It’s that time of a year—caps, gowns and celebrations. Congratulations to all the recent college graduates! All of your hard work, late nights in the library and cramming for exams have finally paid off. But as you begin thinking about what comes next, some concerns may float to the surface amid all of that excitement. Looking for work, possible relocations and paying off your student loans are all at the top of the list, but don’t forget about another important part of “adulting”: the need for health insurance.
Luckily, young adults have quite a few options.
Your individual circumstances can help lead you to your coverage decision. Employment status, income, age and access to a parent’s health insurance coverage are important factors to consider.
Short-term health insurance
If you need temporary coverage while looking for a job or need some time to decide what health insurance option works best for your situation, short-term medical may be right for you. As a healthy, young adult, this type of temporary coverage can help offset medical bills from injuries or illnesses. Short-term insurance provides limited benefits designed to cover individuals for a pre-determined length of time.

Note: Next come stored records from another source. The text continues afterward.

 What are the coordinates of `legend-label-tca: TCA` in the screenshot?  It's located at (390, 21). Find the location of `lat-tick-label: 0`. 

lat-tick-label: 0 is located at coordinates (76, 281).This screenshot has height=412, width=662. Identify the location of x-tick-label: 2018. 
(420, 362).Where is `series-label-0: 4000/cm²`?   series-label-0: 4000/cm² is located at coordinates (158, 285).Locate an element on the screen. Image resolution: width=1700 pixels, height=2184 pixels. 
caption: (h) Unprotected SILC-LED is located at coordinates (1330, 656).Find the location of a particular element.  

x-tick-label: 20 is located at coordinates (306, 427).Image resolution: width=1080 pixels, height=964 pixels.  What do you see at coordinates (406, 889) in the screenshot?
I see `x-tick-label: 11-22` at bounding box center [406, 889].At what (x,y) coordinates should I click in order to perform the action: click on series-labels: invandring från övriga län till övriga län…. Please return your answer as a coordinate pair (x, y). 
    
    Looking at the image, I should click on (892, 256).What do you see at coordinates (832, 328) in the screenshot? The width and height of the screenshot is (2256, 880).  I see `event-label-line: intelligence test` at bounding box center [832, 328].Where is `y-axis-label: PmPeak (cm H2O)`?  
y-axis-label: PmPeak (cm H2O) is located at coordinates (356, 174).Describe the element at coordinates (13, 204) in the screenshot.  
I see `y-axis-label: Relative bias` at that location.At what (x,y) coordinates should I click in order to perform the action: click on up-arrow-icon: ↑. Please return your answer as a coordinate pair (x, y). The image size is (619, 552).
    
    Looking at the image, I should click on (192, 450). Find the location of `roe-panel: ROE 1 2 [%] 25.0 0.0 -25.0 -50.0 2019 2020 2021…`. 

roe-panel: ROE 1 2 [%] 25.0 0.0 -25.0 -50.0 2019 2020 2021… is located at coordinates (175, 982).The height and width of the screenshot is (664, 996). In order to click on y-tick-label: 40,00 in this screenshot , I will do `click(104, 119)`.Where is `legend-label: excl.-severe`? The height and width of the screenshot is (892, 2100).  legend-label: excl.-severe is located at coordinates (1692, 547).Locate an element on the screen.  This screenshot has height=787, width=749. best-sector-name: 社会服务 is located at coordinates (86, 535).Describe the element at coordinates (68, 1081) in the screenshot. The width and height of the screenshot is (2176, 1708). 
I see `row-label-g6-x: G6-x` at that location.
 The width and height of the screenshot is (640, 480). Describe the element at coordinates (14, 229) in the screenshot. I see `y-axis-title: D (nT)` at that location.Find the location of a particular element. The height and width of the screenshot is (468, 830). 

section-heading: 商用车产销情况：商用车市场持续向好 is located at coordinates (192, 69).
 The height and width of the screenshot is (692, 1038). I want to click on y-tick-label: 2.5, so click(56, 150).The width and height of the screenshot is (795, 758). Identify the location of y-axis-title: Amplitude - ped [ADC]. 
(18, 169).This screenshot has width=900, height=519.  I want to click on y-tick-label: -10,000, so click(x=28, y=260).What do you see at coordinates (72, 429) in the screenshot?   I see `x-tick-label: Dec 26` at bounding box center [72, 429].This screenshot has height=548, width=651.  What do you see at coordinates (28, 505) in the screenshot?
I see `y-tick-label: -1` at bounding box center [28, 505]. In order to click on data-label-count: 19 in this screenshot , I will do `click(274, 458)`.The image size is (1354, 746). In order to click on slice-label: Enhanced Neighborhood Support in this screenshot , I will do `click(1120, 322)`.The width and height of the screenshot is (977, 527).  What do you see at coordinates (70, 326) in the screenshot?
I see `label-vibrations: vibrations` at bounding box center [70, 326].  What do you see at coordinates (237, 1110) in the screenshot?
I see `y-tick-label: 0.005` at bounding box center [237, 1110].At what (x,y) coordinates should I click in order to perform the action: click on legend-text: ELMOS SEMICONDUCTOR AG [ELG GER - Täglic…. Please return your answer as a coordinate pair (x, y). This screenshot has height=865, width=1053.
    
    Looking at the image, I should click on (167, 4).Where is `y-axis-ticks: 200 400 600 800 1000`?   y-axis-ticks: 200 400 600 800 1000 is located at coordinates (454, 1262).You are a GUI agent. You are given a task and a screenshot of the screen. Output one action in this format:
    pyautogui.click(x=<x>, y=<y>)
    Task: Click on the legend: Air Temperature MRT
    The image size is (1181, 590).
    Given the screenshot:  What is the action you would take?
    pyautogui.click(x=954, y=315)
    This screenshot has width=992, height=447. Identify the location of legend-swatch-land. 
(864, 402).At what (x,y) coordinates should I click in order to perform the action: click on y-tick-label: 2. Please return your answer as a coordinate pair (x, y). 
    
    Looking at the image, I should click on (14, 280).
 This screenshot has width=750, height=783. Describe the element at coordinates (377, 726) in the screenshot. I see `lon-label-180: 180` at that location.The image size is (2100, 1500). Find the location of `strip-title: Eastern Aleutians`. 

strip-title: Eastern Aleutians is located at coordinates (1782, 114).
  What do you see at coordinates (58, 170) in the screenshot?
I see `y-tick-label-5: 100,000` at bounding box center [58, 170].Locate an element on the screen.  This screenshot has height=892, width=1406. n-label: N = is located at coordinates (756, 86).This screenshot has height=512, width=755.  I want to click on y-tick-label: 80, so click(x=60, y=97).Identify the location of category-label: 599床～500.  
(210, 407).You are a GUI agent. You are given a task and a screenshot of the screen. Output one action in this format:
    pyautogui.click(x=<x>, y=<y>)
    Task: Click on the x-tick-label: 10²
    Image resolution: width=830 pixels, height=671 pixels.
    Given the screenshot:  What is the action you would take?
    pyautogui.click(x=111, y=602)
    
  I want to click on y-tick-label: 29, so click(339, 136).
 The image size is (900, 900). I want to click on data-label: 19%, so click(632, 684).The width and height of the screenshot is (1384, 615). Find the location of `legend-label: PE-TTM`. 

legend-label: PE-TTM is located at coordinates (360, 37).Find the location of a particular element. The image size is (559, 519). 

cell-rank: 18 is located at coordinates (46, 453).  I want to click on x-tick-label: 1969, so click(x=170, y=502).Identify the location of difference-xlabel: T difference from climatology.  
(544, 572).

Individual market/ACA exchanges
Buying a marketplace plan could be the right option. As a recent graduate, you may be eligible for a special enrollment period, allowing you to purchase an exchange health insurance plan outside of the Open Enrollment Period if your university coverage ended, you’re moving to another plan area or experience other life events, like getting married or having a baby.
Benefits through your employer
Landed that dream job already? Your employer may offer benefits through a group health insurance plan. Contact your employer’s benefits adviser or human resources department for details.
Stay on or be added to your parent’s plan
Under the age of 26? You can usually be added to your parent’s health plan if it covers dependents (regardless of your employment status, marital status and financial dependence), whether or not you live with your parents and whether or not you attend school. Young adults have this option until the age of 26. If you don’t live in the same state as your parent, you may not have access to doctors in the network, making this option less than ideal.
Sign up for Medicaid
Eligibility for Medicaid is determined by factors like income, so as a recent graduate who is looking for employment, you may qualify. Income determinations are based on the Federal Poverty Level, which changes year-over-year. If you qualify, you may enroll immediately. Check with your state’s Medicaid program for eligibility criteria.